## TEXT PROVIDED
-=-=-
He smiled and shook his head, leaving unspoken the sentiment: “If.”

This is what American basketball has become over the last two Olympics. It has reached a level where ambition, attitude and commitment all match the talent. Forget ’92, a feel-good exhibition that featured 11 Hall of Famers understanding in the moment what they were accomplishing. American basketball truly started losing its way during the trash-talking embarrassment that was the ’94 World Championships in Toronto, and the polish really started to fade during a dull ’96 Olympics and a desultory ’00 Games in Australia.

And then it all came crashing down in a heap. The ’02 fiasco, finishing sixth in Indianapolis. And then 2004, Athens, where Puerto Rico stomped them early, Argentina finished them off late, and everything we ever thought about USA Basketball was called into question. Because it wasn’t just that the world had caught up; it seemed like they were playing the game — our game — at a level we might never be able to reach any more.

Two of the players on that ’04 fiasco, of course, were LeBron James and Carmelo Anthony, and so they are easy reference points now that the phoenix has risen from the dust. Neither was the team’s most dominant force — that would be the breathtaking Kevin Durant (30 points, nine rebounds) — nor its most critical (Chris Paul was the one who made every important decision yesterday, as Spain refused to play patsy for 40 minutes).

But they were the face of failure in ’04, along with Larry Brown, two enfantes terribles who seemed to illustrate the too-much-too-soon, too-little appreciation mindset of modern American basketball. They could have soured on the whole experience, could have spread the word about that. But both went another way.
-=-=-
## COLLECTED DATA

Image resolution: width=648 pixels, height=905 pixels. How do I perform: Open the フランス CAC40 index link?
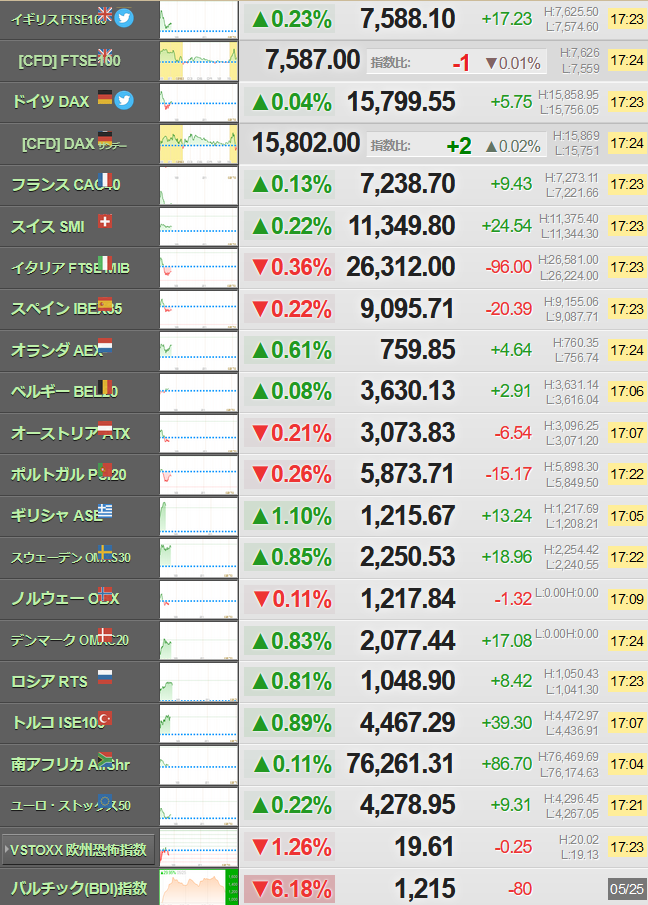pos(66,185)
-=-=-
## PROBLEMS AND TASKS
(1) Answer from the passage on American Olympic basketball:
(a) In which city were the '94 World Championships held?
(b) What place did the American team finish in '02?
(c) Which player made every important decision in the game against Spain?
(2) Repeat the part of the passage on American Olympic basketball from "He smiled and" up to and including "Games in Australia.".
The data plays no part in this work.

## CORRECT ANSWERS
(1)
(a) Toronto
(b) Sixth
(c) Chris Paul

(2)
He smiled and shook his head, leaving unspoken the sentiment: “If.”

This is what American basketball has become over the last two Olympics. It has reached a level where ambition, attitude and commitment all match the talent. Forget ’92, a feel-good exhibition that featured 11 Hall of Famers understanding in the moment what they were accomplishing. American basketball truly started losing its way during the trash-talking embarrassment that was the ’94 World Championships in Toronto, and the polish really started to fade during a dull ’96 Olympics and a desultory ’00 Games in Australia.